Quipu is now one of five large cosmic structures found between 424 million and 815 million light-years from Earth and all together they contain 45 percent of all galaxy clusters. Quipu is the largest of these structures in the near universe.
Scientists are still trying to map the distribution of matter in the universe at different wavelengths of light.
Future studies could look at how large-scale structures have impacted the the way the universe evolved, the researchers wrote in the study, which has been accepted for publication in the journal Astronomy & Astrophysics and can be read on the preprint server arXiv here.
The universe is expanding - but there's a problem
One thing we do know is that the universe is expanding. Observations by Edwin Hubble who provided the first observational evidence in 1929 that the more distant a galaxy is from us, the faster it appears to be stretching back into space. This suggests that the universe is expanding uniformly in all directions. This law states that the velocity at which a galaxy recedes from us is directly proportional to its distance.
Hubble proposed the ‘Hubble constant’ to describe the universe's rate of expansion and scientists discovered that the rate of the universe's expansion is increasing in the late 1990s. The current accepted explanation of this is a mysterious force called “dark energy”.

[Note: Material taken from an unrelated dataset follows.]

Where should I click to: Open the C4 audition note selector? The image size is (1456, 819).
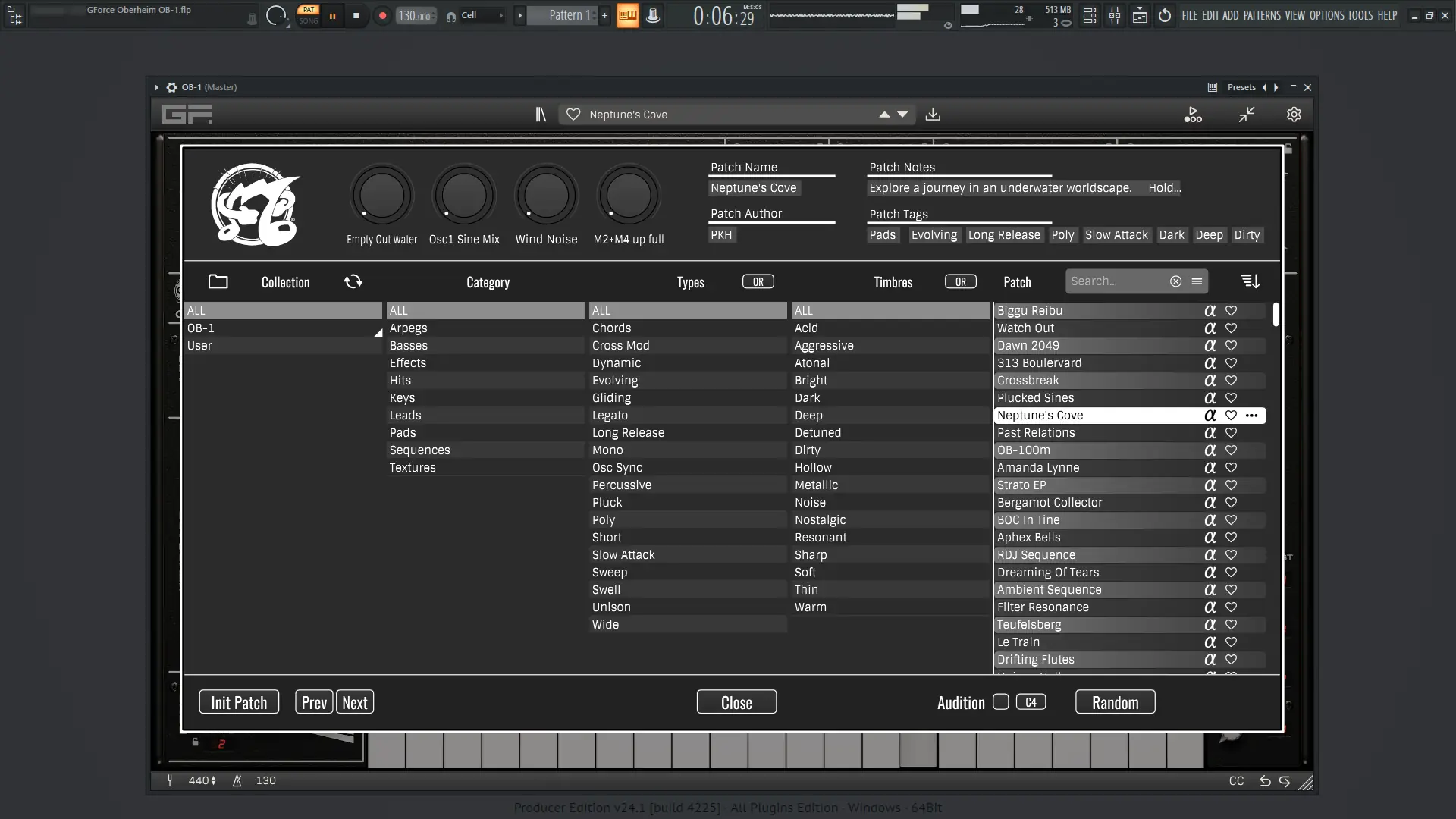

The universe's expansion can be measured by looking at the distance of objects in the nearby universe and how fast they're moving away, or by measuring fluctuations in the cosmic microwave background — the leftover heat from the Big Bang — in the early universe.
The 'Hubble tension' refers to the disagreement between these two methods of measuring how fast the universe is expanding. Measurements from the distant, early universe suggest a slower expansion rate compared to those from the nearby, more recent universe. It's no wonder scientists are puzzled by this and it's considered a big problem in physics.
However a recent study suggested an even deeper mystery than the Hubble tension may exist and a separate study found that the universe is expanding faster than our current understanding of physics can comprehend.